### Data to examine:
_ _ _ _ _ _ _

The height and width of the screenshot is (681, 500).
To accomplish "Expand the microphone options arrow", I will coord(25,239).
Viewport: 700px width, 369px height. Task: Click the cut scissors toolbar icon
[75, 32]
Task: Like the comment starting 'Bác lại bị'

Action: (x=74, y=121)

_ _ _ _ _ _ _

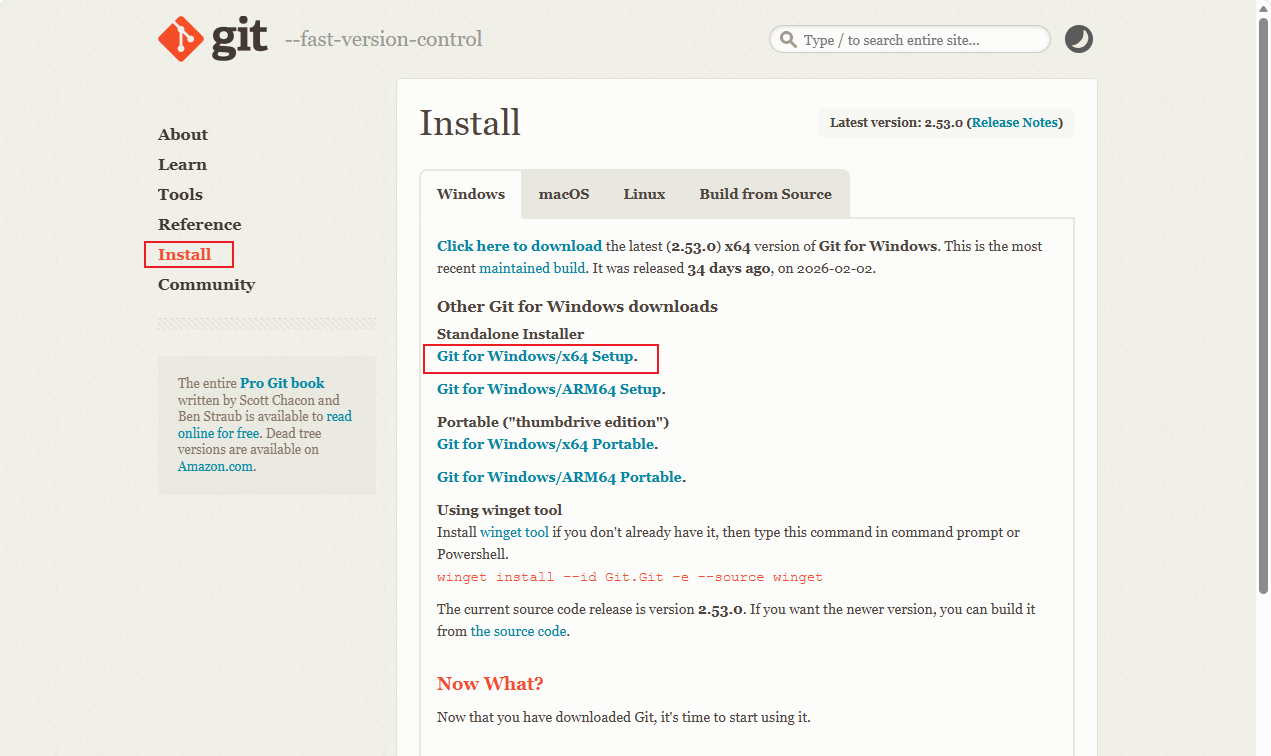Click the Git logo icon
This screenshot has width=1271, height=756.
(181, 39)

_ _ _ _ _ _ _

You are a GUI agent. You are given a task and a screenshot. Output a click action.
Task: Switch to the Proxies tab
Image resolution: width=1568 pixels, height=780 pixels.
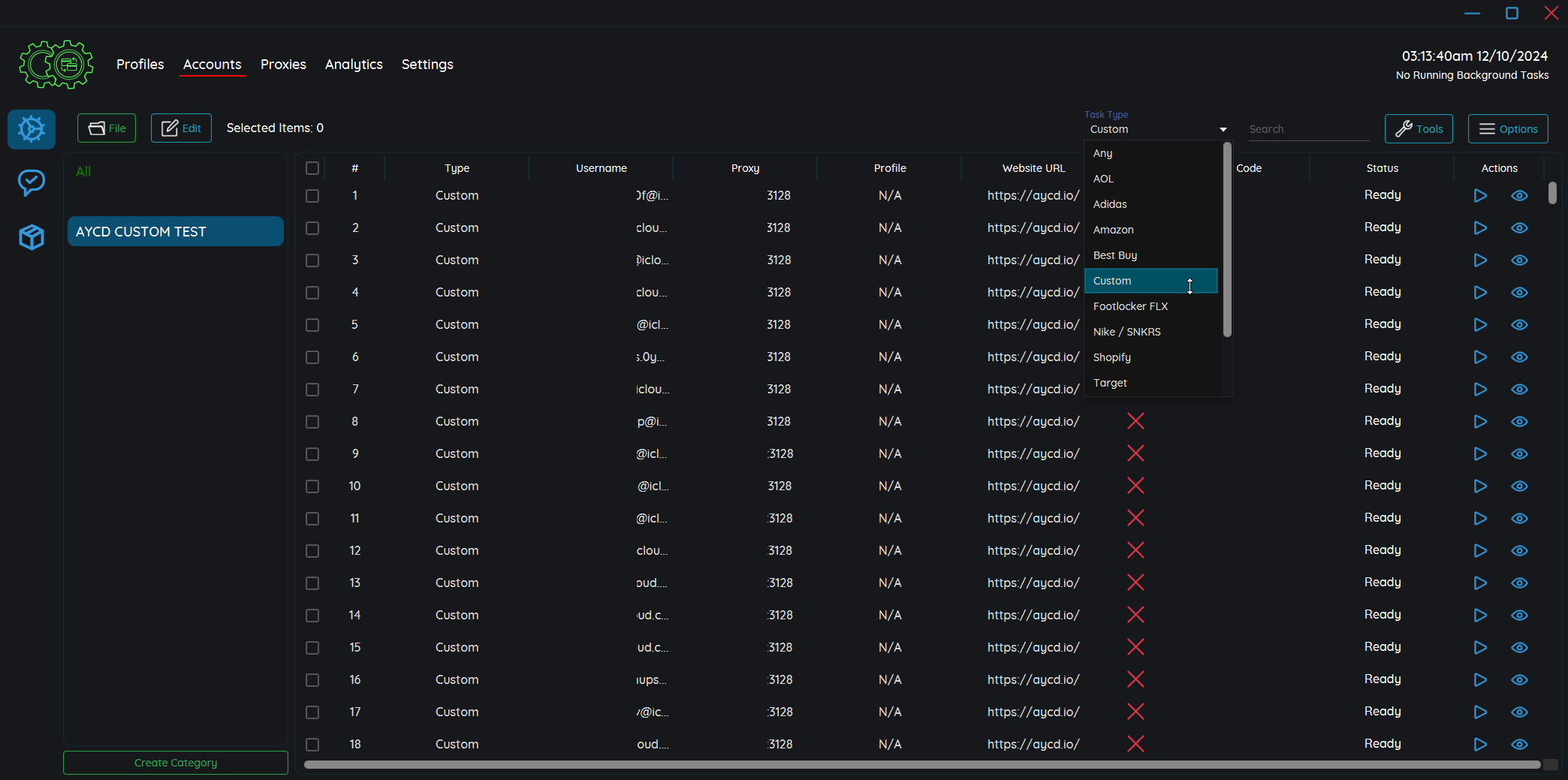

_ _ _ _ _ _ _

### Problem to work on:
Above are the records; copy exactly the lines from the line with "Task: Switch to the Proxies tab" through the line with "Image resolution: width=1568", both included.

### Written response:
Task: Switch to the Proxies tab
Image resolution: width=1568 pixels, height=780 pixels.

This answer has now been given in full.